The website for the BORN THIS WAY FOUNDATION, launched in 2012 by Lady Gaga and her mother to support young people's wellness, encourages kindness, a positive school climate, and mental wellness. It also includes content from partnerships with companies like Facebook. A youth advisory board advises the foundation on issues; an advisory board composed of youth wellness and mental health, social, and bullying experts guides research projects that are featured on the site. A blog also offers updates on the foundation.

Is it any good?

This website has more content than many philanthropic organizations' sites; it's clearly striving to make its online presence more than just a calling card. The site's sections are well-written -- they touch on relevant topics like cyberbullying and, instead of just providing background, make an extra effort to provide concrete tips so that kids can do something about the issues they're reading about, instead of just feeling frustrated and helpless. Students, for example, can read about online harassment and sign up to become a campus ambassador, or download a playbook with ideas on how to host a party where guests participate in acts of kindness, such as sending a message to a veteran or collecting cans for a local food pantry. The foundation's research arm lends additional legitimacy; its site has also spawned a separate online effort, Channel Kindness, featuring acts of kindness from around the U.S. that are submitted by a team of reporters age 16 to 24.

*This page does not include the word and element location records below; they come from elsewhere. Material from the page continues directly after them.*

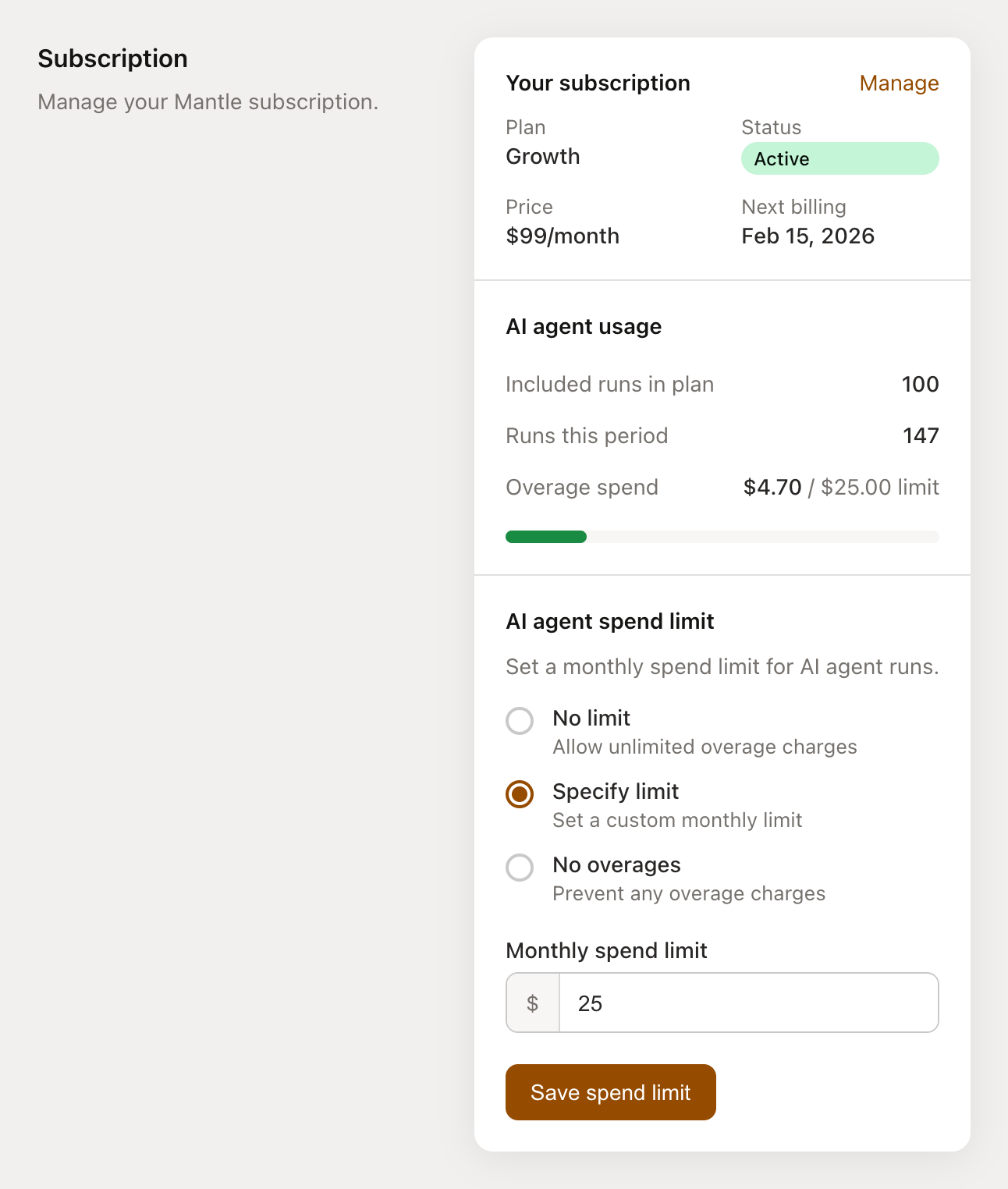Click the Growth plan name
Viewport: 1008px width, 1189px height.
click(542, 157)
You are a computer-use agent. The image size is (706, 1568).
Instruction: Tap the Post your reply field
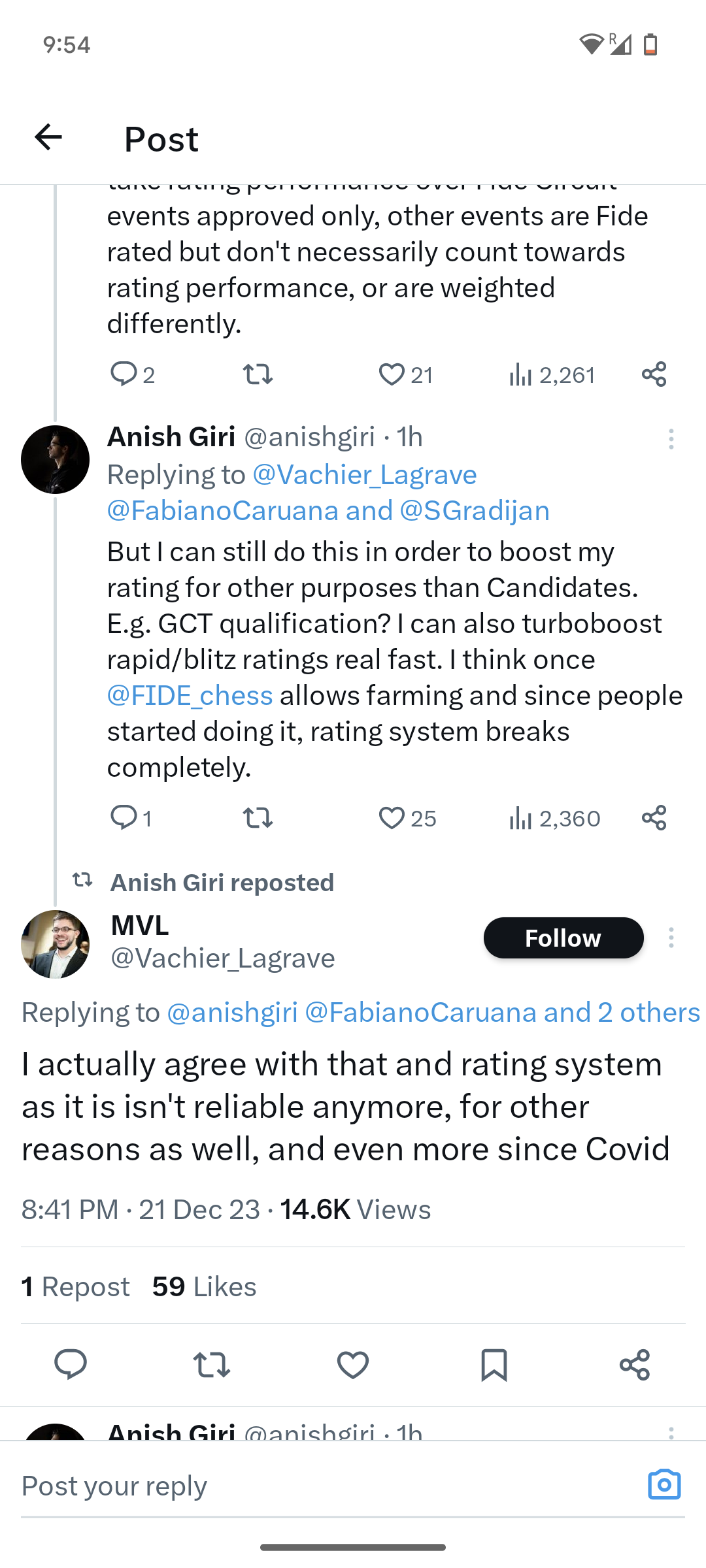pos(314,1486)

The Born This Way Foundation site doesn't offer a lot of bells and whistles in terms of games or other interactive features, but because action items kids can utilize in real life are included, that shouldn't be a deal-breaker. The foundation definitely deserves kudos for the content it has produced. Unfortunately, though, there isn't all that much of it. Most sections have just a few items. They're informative, but without more to read, kids aren't likely to return to the site very often. Hopefully, in time, site administrators will add more -- although its unclear when many of the items were posted, but based on their substance, it seems the foundation's efforts are off to a good start.

Talk to your kids about ...

  • Families can talk about volunteering and getting involved in the community. What are some ways your family can contribute?

  • Discuss ways to be compassionate. Can your child identify a recent time when someone was kind? How did that make your child feel?